A scene in Madison Sq. (Lovestonite Communist). Marchers with placards. (Manhattan, 1934)

A scene in Madison Sq. (Lovestonite Communist). Marchers with placards. (Manhattan, 1934) Image by Unknown (courtesy of the Forward archives)

So when Elizabeth Warren chose to address the city from Washington Square Park while campaigning in 2019, we were asked to re-envision the moment from the perspective of the Triangle Shirtwaist Factory fire that took place nearby in 1911. Historically we wrote intensively about that story at the granular neighborhood level, entering the homes of those who had lost family members and friends to that fire. We also sent our leading poet of the day, Morris Rosenfeld to cover it. So our response in 2020, interweaving the archival with the voice of one of the imagined lost ones was more poetic than your usual Op-Ed. But for us, that was the archival bridging the now.

Urban Archive: Recently, you wrote a story about Kalmele Weitz, The Boy Cantor on Urban Archive. We found the entire process, from discovery and research to editorial, to be quite collaborative. Would you mind sharing what went into its making with our readers?

Kalman ‘Kalmele’ Weitz, known as “The Boy Cantor,” and ‘The Young Caruso.”

Kalman ‘Kalmele’ Weitz, known as “The Boy Cantor,” and ‘The Young Caruso.” Image by Unknown (courtesy of the Forward archives)

Chana: Cantors are like rock stars to our archive, but even so, to find an image of a ‘boy cantor’ is still quite thrilling. Usually, images of cantors in our archive are more akin to headshots for actors and singers. But here we had an image taken as the ‘boy cantor’ star of the day was disembarking from a ship — we could tell because we have a lot of similar images. Back when steamships were the airplane of the day, notable people were photographed by paparazzi (just like at LAX today!) as they were still on deck, about to disembark. So while we were thrilled by the celebratory factor, we were also kind of stumped about how to locate this individual whom we knew from our paper and the historic record had arrived in New York City in that image. I think you could call this episode ‘we get by with a little help from our friends.’

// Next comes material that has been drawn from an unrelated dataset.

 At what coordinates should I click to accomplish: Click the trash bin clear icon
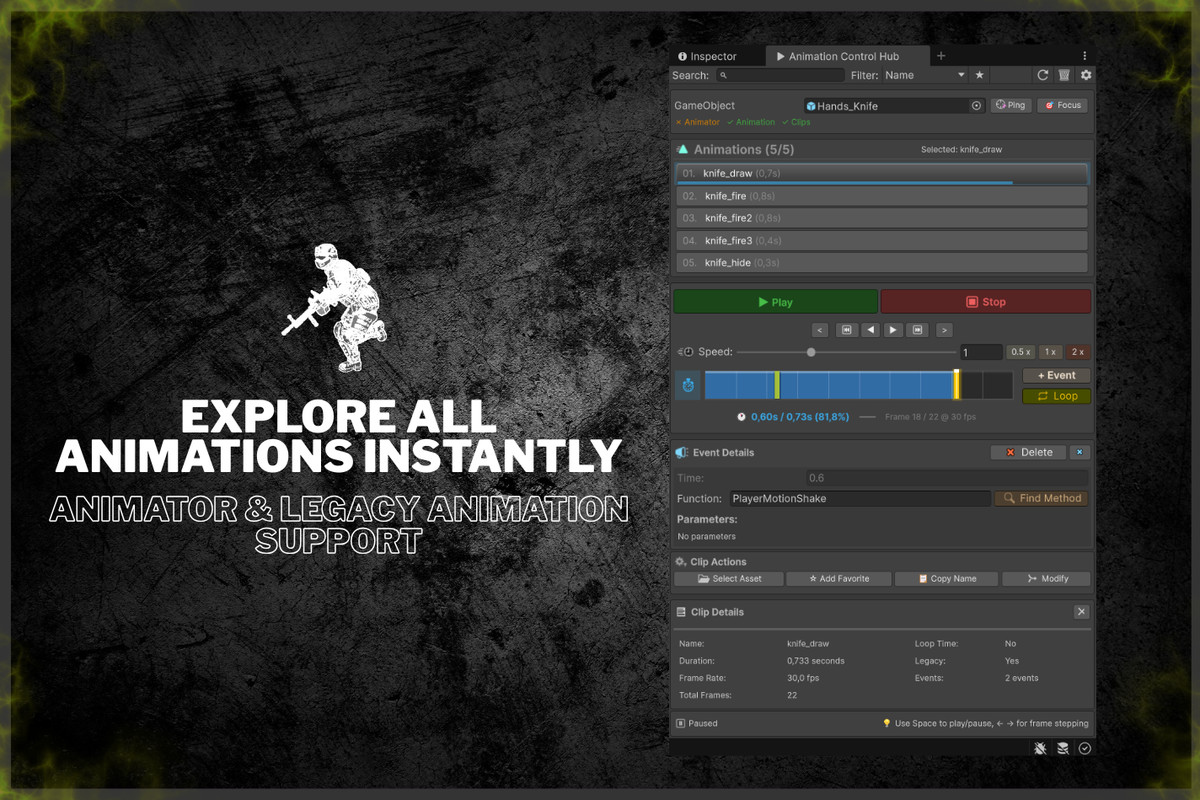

From Ellis Island’s database, we found Kalmele Weitz’s passenger manifest so we knew the name of his ship which is the S.S. Leviathan that curiously, happens to be a magical mystical sacred fish consumed by the righteous, in Jewish lore. Great. But uh-oh. Where did ships dock in 1928 in the city? Well, there’s only one person who we felt confident would know the answer to that query. We reached out to Martina Caruso, the deep-diving Director of Collections at the Seaport Museum who pointed out that the S.S Leviathan was such a large ship, it had to dock uniquely at Pier 86, despite the fact that it belonged to the U.S. Line whose ports were in Hoboken. Caruso also provided links to helpful related reference materials of the Hoboken Historical Society and even the Congressional Record of the day, where this was mentioned! Apparently switching ports is a big deal. And that’s how we were able to geolocate Kalmele Weitz at the moment of his arrival in our fair city.

Sam Addeo is a NY native and urbanist based in Greenpoint, Brooklyn.
Chana Pollack is the Forward’s archivist.